Adresatem przesłań Franciszka była
przede wszystkim młodzież, ale trafiały do każdego pokolenia, bo każdemu są
potrzebne i dla każdego aktualne! W poniższych zdaniach Papież apeluje do wielkiej
rzeszy słuchaczy, w tym również do Ciebie
i do mnie. Każde z tych zdań można rozwinąć bardzo szeroko i przenieść je na
grunt własnego życia, zapytać swojego sumienia, co jest tą szufladą, w której się
zamknęłam (zamknąłem) – Wygodne życie? Konsumpcjonizm? Świat magii? Świat
iluzji? Ucieczka w alkoholizm, narkotyki?
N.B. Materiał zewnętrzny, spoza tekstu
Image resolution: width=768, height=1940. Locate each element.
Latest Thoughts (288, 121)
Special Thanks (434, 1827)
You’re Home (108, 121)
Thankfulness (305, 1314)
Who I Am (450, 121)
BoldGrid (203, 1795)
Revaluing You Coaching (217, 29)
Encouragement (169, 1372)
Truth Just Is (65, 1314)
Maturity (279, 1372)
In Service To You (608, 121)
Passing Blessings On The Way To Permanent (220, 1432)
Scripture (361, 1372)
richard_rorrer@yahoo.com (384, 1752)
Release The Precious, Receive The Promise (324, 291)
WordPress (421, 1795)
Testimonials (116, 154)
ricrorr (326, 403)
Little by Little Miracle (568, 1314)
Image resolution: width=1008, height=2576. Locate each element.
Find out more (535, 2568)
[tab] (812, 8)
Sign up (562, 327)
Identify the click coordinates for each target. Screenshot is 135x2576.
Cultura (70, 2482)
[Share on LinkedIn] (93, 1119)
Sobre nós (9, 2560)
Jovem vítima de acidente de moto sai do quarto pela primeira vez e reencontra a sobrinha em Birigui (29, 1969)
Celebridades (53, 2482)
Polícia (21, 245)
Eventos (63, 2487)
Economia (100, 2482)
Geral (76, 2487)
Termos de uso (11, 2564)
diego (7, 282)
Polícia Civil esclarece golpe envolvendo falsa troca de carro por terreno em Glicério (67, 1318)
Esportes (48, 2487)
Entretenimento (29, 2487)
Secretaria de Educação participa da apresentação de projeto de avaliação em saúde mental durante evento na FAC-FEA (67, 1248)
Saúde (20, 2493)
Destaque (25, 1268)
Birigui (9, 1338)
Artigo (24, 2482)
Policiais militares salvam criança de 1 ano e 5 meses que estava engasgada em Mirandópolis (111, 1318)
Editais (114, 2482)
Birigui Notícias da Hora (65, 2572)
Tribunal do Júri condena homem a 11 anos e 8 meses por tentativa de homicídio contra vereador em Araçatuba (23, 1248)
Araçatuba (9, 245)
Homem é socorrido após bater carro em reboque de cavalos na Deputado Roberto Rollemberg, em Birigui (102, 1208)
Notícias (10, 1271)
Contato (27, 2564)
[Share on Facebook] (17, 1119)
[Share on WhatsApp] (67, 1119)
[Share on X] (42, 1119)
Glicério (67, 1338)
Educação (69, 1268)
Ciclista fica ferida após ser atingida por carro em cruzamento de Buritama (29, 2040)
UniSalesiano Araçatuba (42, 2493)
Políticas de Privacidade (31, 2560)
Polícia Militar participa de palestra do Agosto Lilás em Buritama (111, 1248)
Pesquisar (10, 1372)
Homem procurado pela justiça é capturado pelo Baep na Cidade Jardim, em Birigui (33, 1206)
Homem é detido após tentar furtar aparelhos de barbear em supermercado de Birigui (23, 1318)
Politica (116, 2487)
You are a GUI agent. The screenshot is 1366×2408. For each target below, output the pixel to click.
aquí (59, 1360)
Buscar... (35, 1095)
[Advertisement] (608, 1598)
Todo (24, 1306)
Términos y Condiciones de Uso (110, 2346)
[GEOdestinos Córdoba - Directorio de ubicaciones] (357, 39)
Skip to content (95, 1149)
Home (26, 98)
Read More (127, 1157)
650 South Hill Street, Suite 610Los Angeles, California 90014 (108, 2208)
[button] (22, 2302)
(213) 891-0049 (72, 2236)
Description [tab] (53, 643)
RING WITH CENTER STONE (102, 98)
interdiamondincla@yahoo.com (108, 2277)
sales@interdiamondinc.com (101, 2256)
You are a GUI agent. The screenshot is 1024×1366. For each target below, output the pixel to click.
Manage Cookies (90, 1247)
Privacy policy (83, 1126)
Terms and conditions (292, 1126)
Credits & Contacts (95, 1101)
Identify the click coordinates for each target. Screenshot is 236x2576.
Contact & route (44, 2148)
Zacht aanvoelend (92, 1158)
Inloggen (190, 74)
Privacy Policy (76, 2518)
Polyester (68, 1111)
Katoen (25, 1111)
Odcięcie się od codziennej rzeczywistości
poprzez uzależnienie od komputera, od gier, które często wypaczają prawdziwy obraz
życia?
„Nie
zamykajcie swojego życia w szufladzie!”
„Trzeba przekroczyć siebie, własne „ego”,
wyciągnąć rękę do drugiego człowieka!” Odważnie, zaakceptować każdego człowieka
takim, jaki jest, nikim nie gardzić, nie wywyższać się z racji pochodzenia,
wykształcenia, wyższego statusu społecznego itd. …
„Nie przechodzić na współczesną
emeryturę!”
Emerytem zostaje się nie z wyboru, ale
po ukończeniu lat pracy, zawsze jednak – niezależnie od wieku można działać na
wielu płaszczyznach, realizować swoje marzenia, więcej czasu poświęcić dla Pana
Boga, zaistnieć jako Człowiek, nie zasypiać życia, cieszyć się każdą chwilą i
żyć tak, jakby ten dzień był już ostatni w naszym życiu…
„Nie zniechęcać się przeciwnościami!
Nie jesteś sam!”
To wskazanie jest niezwykle cenne, bo
wskazuje na Chrystusa! Nigdy nie jesteśmy sami, bo On pragnie wypełnić nasze
życie Sobą, swoją obecnością, swoją pomocą, swoim dobrem i miłością! Trzeba w
to tylko uwierzyć i zaprosić Go do swego życia! To takie przecież proste!
Chrystus – to nie fikcja!
Taka jest moja interpretacja słów Franciszka,
ale przecież każdy może dopisać swoją.